With his friend, Winton visited the camps where the Jewish people of Czechoslovakia were living. He saw that while many vulnerable adults were being evacuated, no one yet was working to get the children out of the imminent danger of a Nazi invasion. Within a few weeks he returned to London, but what he had seen convicted him to work to rescue those children.

He continued his job at the London Stock Exchange, and in his remaining time began working tirelessly to save their lives: obtaining permission from the British government for the children to enter the country, provided they had a foster family to care for them and a sum of money as a guarantee. He and a small group of others found these families to take in the children, raised the necessary funds, and spent countless hours organizing passports and travel documents.

Because of his work, eight trains carrying a total of 669 Czechoslovakian Jewish children made the journey from Prague to London, where foster families waited. Their return tickets were not used—by the time the war was over, most of them had no family members left to return to. The only reason they were alive was because Winton’s efforts had gotten them out of danger soon enough. In spite of this, Winton didn’t see himself as a hero. “I just saw what was going on and did what I could to help,” he said.

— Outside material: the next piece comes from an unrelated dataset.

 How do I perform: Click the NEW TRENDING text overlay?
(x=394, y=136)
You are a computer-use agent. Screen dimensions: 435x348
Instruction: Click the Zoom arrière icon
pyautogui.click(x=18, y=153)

Winton didn’t know these children—he simply witnessed their plight and refused to do nothing about it. He never met most of them—many of them didn’t even learn the name of this man who had saved them from almost certain death until many years later. In fact, hardly anyone knew what he had done to save the children until his wife discovered a scrapbook from this time in their attic in the late 1980s.

For Nicholas Winton, it wasn’t about being a hero. It wasn’t about recognition. It was about responding to the need of the people he saw in front of him. In a letter he wrote in 1939, Winton told a friend,

“There is a difference between passive goodness and active goodness, which is, in my opinion, the giving of one’s time and energy in the alleviation of pain and suffering. It entails giving out, finding out, and helping those, who are suffering and in danger, and, not merely in leading an exemplary life in a purely passive way by doing no wrong.”    

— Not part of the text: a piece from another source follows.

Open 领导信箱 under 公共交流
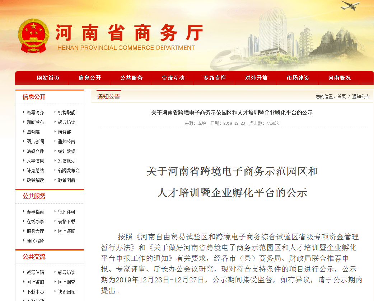The width and height of the screenshot is (374, 301). click(35, 272)
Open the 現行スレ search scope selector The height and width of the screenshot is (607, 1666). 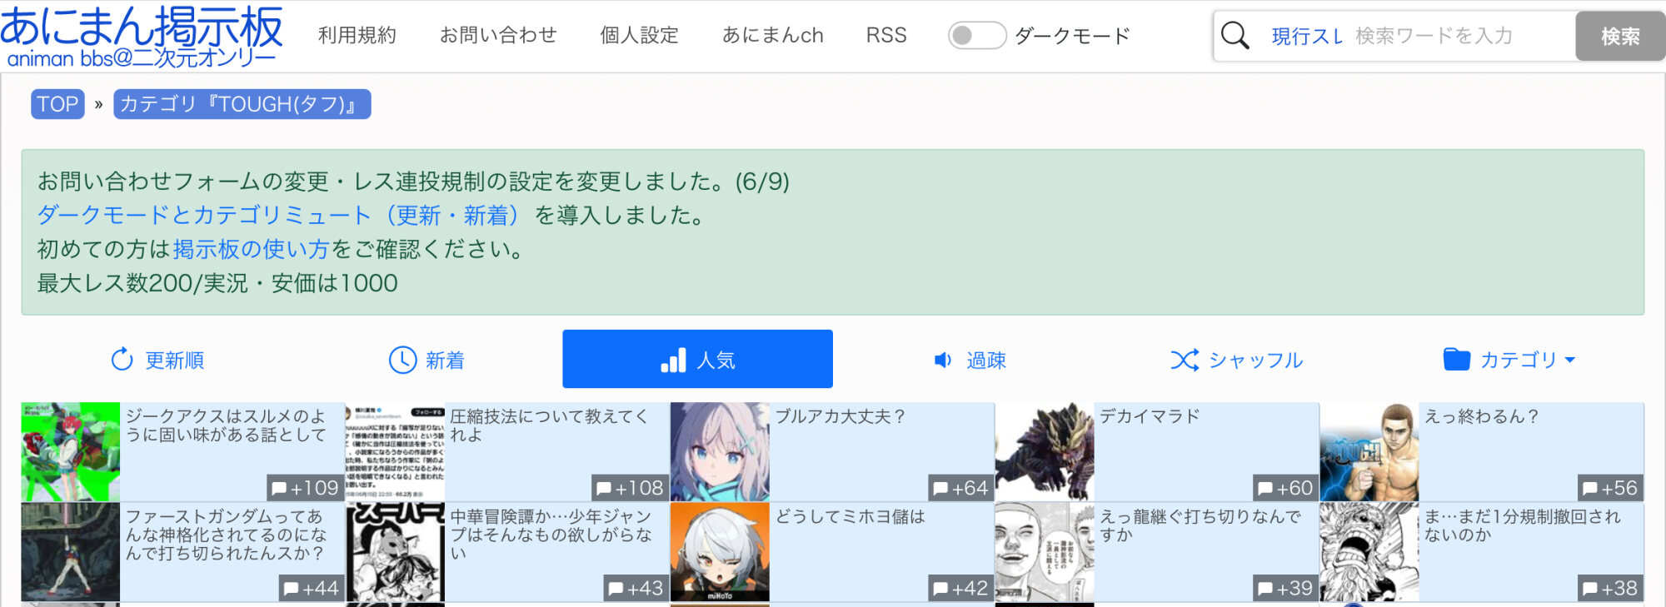pos(1306,36)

What will we do? Will we content ourselves with a life of passive goodness, of merely refusing to participate in evil, or will we commit to active goodness, to dedicating our time and efforts to rescuing the children in our own country who are in imminent danger of death? What will we do to save the lives of these children we have never met and may never meet whose lives are being claimed day by day by abortion? What will we do to EndtheKilling?